Em 1900 casou-se com Alexandra Lvovna Sokolovska e foi deportado para a Sibéria. Dois anos depois fugiu e viajou para Londres, onde entrou em contato com
Lênin e outros exilados russos. No mesmo ano conheceu Natalya Sedova, que se tornou sua companheira.
Trotsky voltou à
Russia por ocasião de levante de operários de São Petersburgo, em 1905. No ano seguinte, foi preso novamente e deportado. Passou por diversos países, chegando finalmente aos
Estados Unidos. Ali recebeu a noticia da
revolução de fevereiro, que depôs o Czar e instalou um governo provisório na Rússia.
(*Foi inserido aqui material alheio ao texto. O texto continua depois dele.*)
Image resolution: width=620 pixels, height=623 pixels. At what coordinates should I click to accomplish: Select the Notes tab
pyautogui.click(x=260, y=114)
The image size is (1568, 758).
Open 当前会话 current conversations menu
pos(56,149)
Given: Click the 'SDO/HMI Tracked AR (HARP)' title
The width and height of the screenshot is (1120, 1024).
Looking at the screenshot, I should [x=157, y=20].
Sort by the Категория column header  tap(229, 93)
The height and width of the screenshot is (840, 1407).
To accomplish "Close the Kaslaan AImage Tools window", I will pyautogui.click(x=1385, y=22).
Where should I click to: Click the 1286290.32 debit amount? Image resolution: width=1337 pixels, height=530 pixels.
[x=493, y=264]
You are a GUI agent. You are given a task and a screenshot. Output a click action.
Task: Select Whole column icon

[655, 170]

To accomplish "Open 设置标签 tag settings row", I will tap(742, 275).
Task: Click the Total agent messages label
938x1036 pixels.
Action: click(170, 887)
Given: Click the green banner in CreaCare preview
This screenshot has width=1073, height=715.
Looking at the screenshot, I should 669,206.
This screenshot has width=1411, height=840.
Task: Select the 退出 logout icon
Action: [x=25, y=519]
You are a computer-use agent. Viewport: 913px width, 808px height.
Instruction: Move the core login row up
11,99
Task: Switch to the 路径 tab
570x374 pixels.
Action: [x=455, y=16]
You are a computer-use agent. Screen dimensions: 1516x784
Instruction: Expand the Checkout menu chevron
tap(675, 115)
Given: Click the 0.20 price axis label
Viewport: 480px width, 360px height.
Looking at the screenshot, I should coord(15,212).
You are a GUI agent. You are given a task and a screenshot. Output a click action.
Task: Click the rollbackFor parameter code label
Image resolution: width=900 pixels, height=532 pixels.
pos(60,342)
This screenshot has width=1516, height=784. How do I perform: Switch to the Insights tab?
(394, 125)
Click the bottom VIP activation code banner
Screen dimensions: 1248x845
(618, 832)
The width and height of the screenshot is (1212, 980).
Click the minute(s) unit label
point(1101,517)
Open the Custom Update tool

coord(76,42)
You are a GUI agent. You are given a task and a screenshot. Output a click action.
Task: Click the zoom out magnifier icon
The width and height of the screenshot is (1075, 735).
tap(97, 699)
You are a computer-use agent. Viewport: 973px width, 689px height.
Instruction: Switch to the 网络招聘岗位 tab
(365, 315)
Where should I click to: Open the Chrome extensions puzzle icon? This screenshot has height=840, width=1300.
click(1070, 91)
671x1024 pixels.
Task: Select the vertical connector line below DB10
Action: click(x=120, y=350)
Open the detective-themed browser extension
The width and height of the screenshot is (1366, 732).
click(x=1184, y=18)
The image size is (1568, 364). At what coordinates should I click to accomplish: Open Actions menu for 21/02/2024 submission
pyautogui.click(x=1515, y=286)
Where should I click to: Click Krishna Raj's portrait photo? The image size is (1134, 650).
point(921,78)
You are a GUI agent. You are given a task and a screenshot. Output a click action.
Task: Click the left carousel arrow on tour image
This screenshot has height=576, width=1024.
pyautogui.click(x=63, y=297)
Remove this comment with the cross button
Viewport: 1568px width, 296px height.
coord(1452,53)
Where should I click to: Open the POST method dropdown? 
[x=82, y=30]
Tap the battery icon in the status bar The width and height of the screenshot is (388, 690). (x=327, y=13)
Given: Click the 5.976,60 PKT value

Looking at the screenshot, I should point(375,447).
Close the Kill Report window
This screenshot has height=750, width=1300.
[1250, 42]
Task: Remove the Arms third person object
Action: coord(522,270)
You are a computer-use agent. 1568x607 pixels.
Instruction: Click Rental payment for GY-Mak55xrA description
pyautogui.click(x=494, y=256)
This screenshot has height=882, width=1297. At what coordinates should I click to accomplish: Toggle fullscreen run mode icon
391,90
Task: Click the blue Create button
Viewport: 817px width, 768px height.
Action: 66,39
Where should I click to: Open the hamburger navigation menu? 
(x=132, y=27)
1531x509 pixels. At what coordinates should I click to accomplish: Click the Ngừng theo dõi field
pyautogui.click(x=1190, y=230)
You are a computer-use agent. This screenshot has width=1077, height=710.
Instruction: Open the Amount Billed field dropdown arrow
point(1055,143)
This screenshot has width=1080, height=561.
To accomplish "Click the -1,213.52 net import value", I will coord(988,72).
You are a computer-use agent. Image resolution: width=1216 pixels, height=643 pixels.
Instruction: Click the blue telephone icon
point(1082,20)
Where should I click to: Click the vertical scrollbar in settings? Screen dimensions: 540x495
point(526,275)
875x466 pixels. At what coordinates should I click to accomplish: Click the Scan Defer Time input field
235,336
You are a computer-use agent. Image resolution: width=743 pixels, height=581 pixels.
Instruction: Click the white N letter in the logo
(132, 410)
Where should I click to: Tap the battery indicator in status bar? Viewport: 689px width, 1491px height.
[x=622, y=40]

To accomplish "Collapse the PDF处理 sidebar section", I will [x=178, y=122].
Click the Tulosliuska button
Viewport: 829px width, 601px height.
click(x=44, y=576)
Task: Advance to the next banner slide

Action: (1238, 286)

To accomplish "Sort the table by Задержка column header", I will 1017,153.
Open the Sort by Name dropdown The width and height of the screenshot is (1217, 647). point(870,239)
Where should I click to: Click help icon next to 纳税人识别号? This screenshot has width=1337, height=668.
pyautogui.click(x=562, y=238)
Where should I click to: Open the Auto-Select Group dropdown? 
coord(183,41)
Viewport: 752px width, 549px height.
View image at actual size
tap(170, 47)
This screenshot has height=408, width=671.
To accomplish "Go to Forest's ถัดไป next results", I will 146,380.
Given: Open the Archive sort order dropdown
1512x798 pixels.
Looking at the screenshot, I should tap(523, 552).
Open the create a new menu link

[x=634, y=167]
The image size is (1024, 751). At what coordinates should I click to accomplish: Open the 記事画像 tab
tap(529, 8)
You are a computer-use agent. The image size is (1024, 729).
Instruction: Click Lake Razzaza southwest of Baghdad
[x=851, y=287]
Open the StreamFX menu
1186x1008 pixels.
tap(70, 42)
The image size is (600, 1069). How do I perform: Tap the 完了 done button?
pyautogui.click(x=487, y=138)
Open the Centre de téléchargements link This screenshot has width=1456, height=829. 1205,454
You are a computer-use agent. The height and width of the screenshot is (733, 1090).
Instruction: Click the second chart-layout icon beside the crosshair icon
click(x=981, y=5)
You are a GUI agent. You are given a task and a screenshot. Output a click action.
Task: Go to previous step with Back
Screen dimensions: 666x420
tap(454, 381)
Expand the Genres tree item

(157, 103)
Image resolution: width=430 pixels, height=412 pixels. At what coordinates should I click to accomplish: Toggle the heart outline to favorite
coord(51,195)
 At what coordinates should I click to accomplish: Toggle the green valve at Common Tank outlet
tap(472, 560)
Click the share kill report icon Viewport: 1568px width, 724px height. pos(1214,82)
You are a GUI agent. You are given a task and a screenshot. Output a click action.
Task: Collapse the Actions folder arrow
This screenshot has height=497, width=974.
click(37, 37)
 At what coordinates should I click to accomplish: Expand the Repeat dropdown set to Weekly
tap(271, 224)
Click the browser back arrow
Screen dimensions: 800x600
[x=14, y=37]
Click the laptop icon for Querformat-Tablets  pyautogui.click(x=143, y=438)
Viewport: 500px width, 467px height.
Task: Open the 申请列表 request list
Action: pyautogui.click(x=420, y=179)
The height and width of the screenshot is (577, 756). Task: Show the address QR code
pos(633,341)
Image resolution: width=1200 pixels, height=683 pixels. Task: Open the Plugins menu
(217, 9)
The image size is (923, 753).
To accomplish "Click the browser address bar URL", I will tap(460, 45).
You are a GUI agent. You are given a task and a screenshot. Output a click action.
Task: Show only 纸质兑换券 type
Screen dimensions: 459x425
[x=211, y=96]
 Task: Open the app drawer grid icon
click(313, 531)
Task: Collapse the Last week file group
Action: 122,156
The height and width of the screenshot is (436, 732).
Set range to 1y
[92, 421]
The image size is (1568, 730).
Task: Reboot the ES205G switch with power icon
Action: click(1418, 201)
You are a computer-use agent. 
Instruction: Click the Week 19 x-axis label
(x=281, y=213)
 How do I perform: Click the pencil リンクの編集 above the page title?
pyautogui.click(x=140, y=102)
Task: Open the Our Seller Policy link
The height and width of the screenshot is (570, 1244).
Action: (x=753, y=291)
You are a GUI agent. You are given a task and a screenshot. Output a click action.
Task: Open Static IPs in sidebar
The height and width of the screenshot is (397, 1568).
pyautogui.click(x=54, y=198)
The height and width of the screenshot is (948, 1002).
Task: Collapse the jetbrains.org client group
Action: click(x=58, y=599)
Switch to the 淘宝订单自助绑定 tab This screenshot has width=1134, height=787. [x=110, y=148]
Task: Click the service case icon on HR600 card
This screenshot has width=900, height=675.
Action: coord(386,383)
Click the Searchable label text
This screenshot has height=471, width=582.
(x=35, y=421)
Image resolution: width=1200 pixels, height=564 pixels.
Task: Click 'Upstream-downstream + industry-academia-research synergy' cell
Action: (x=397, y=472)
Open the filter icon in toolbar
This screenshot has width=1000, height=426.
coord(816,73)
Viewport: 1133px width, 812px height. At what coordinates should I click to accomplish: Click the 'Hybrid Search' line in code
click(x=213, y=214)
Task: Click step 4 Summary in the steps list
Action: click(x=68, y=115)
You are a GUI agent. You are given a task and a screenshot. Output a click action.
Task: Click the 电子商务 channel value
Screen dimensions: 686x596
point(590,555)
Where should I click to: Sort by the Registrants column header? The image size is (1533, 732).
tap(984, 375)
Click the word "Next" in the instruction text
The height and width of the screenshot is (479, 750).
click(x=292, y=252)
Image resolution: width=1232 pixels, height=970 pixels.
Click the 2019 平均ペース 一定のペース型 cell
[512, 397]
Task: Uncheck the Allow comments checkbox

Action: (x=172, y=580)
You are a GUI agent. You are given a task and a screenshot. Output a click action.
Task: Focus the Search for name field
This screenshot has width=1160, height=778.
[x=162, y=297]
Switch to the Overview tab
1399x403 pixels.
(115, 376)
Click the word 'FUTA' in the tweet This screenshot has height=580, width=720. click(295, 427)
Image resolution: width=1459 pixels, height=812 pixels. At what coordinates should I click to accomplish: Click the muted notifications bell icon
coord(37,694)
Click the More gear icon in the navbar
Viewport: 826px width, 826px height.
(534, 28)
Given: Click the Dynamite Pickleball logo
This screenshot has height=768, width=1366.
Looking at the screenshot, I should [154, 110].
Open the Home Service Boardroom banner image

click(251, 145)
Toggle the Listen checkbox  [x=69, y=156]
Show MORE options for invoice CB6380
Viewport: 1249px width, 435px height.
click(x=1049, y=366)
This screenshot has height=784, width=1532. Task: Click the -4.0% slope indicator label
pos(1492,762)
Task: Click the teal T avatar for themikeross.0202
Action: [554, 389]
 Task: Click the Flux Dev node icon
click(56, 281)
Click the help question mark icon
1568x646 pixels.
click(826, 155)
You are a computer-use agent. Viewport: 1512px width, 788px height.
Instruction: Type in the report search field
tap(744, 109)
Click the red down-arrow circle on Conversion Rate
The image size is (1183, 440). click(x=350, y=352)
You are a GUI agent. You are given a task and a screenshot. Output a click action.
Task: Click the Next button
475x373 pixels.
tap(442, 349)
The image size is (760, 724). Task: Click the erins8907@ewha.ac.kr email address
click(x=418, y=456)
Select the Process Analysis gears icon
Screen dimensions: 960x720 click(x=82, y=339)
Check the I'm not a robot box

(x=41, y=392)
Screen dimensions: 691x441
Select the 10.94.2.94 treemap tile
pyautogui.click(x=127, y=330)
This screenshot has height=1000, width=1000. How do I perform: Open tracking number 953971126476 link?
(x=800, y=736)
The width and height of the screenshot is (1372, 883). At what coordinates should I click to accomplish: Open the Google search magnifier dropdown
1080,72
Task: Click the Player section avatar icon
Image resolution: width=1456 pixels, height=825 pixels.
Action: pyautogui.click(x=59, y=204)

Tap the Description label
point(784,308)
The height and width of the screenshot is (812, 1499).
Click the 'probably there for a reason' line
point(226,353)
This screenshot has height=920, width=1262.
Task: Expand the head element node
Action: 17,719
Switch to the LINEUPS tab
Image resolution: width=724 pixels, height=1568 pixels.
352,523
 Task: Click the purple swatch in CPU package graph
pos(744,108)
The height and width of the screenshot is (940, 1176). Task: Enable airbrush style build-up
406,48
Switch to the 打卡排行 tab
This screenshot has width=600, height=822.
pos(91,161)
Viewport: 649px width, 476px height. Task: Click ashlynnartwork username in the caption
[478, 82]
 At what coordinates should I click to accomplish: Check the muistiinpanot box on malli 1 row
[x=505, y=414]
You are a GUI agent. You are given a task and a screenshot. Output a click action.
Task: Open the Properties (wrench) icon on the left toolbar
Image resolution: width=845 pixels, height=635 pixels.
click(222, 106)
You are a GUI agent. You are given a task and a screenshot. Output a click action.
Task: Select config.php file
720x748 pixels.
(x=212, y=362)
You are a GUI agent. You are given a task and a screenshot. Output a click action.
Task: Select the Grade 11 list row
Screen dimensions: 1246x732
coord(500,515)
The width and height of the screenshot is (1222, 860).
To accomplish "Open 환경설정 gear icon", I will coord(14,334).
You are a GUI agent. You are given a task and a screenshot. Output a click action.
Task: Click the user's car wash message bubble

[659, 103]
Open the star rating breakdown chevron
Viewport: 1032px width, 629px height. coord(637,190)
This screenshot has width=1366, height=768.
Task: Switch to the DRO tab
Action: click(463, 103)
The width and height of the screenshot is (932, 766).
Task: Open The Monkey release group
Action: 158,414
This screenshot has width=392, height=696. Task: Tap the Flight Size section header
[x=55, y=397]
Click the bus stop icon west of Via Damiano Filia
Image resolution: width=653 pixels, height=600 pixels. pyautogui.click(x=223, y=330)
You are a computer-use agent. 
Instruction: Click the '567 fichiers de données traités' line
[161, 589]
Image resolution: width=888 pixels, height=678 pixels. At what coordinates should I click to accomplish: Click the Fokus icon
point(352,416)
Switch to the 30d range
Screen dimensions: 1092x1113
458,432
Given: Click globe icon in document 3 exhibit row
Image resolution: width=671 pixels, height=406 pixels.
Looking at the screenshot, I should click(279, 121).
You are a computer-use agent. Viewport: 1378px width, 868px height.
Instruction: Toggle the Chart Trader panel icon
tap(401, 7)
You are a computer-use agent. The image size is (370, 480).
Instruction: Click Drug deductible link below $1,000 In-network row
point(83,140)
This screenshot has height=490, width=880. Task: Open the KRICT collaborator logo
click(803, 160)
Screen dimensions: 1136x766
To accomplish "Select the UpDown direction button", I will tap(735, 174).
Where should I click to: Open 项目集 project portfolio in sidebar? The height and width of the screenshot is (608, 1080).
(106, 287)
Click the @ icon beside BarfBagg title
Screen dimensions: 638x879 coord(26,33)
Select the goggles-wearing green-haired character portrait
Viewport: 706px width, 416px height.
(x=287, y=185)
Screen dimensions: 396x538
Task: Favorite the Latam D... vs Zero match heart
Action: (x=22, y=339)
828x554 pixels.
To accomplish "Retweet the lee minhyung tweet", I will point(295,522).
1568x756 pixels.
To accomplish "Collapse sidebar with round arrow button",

Trotsky voltou a seu país, mas antes ficou detido por algum tempo no
Canadá.
Quando chegou a Rússia, assumiu um papel ativo na organização de trabalhadores e soldados. No final de 1917, os
bolcheviques, liderados por Lênin e
Trotsky, deram um
golpe de Estado e derrubaram o governo provisório, dando início ao que chamavam de "ditadura do proletariado" e criando uma
República Soviética da Rússia.
De 1918 a 1921
Trotsky exerceu o cargo de Comissário do Povo para a Guerra, numa Rússia em guerra civil. Ao contrário do que gostam de admitir seus admiradores, foi um militar linha dura, que não hesitava em usar a violência contra inimigos ou supostos adversários. Esmagou com mão de ferro uma revolta de anarquistas na cidade de Kronstadt em 1921.
Em 1923 aprofundou-se a cisão entre ele e seu companheiro de partido
Stalin, provocada pela ascendência deste na crescente burocracia partidária e por divergências políticas relacionadas aos rumos da revolução.
Trotsky propugnava a expansão da revolução por outros países, enquanto Stálin formulava a doutrina do socialismo em um país único.
Com a morte de Lênin, em 21 de janeiro de 1924, começou a corrida pela sucessão. No Comitê Central do Partido Bolchevique, iniciou-se o processo de calúnia e difamação de
Trotsky promovido por Stalin e seus principais aliados de ocasião, Kamenev e
Zinoviev. Em 1925
Trotsky foi proibido de falar em público e em 1929 foi banido da União Soviética.
Ficou no exílio na
Turquia até 1933, na
França até 1935 e depois na
Noruega até 1937. Finalmente, foi para o
México, no dia 9 de janeiro de 1937. Nunca deixou de lado o ativismo político, propondo políticas revolucionárias que se opunham às desenvolvidas pelos partidos comunistas que gravitavam em torno da União Soviética em todo o mundo. Em 1938, escreveu o panfleto "Programa de Transição", que é o programa de fundação da 4
a Internacional Comunista.
Stalin, porém, considerava a militância de
Trotsky uma ameaça real a sua hegemonia sob o movimento comunista internacional. Assim, infiltrou um agente seu na residência mexicana de
Trotsky, Ramón Mercader, que o matou a golpes de picareta em 1940. Mercader jamais assumiu ter agido a mando de Stalin.